Raginsky (in Kroger 1977 p.193) revivified a state of cardiac arrest in a patient by post-hypnotic suggestion to relive an earlier heat attack. And stigmata is the perfect example of where the individual believes they are suffering the crucifixion of Christ and holes actually appear in their bodies (Early & Lifschutz, 1974) (Kroger 1977).
A possible argument against the considerations of Sharron Tabarn’s death is that much of what is proposed here may be termed to be pure speculation, however, the conclusions are based on deductive reasoning. A young healthy woman, who experienced no major illnesses, dies five hours after a stage hypnosis show, where she received the kind of suggestion that could be perceived as being life threatening. The pathologist can find no explicable cause of death, other than the kind of symptoms that may be present in someone who may have died of the results of a hypnotic abreaction.
Here I would like to suggest the application of the principle of Okham’s biographical razor5. That is when all non obvious reasons for Sharron’s death are stripped away we are then left with a simplest possible conclusion, which could be death as a result of hypnotic or post-hypnotic trauma.
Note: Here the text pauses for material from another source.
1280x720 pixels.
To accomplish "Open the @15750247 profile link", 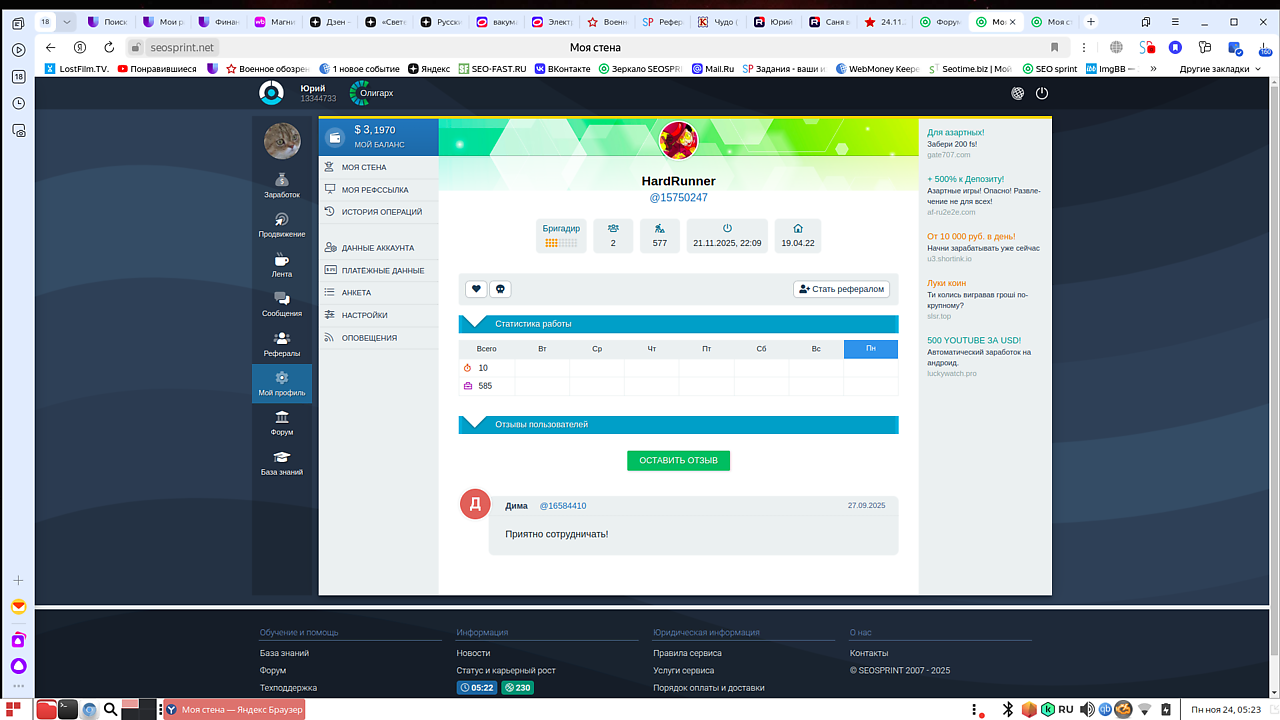I will point(678,198).
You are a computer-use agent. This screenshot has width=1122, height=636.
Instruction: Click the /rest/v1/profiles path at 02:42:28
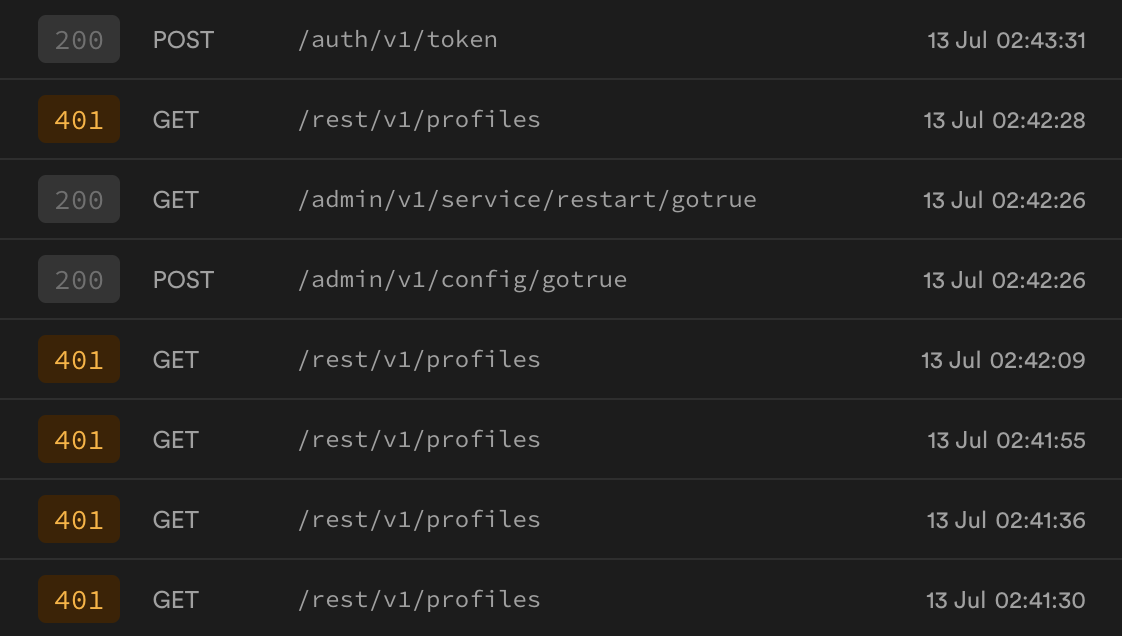coord(419,119)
To be fair to all involved, absolute, conclusive evidence may never have been offered the coroner in this case; however, circumstances surrounding the stage hypnosis and its possible effects were not reasonably looked into. Considering the facts in this case Sharron Tabarn would have more than likely been alive the next morning had she not undergone stage hypnosis.
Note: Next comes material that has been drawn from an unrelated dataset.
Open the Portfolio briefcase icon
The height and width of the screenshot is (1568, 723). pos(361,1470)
Heap said in his paper A Case of Death Following Stage Hypnosis: Analysis and Implications (University of Sheffield 1994) that in all seriousness he found it hard to consider Sharron’s death to be a result of adverse affects of post-hypnotic suggestion. To explain this meaning he attempted to claim that all changes associated with hypnosis are derived from psychological, subjective experience and physiological changes tended to be comparatively unexceptional or even absent altogether. Firstly this ignores the function of the placebo effect and secondly the ability to achieve dramatic changes with some subjects.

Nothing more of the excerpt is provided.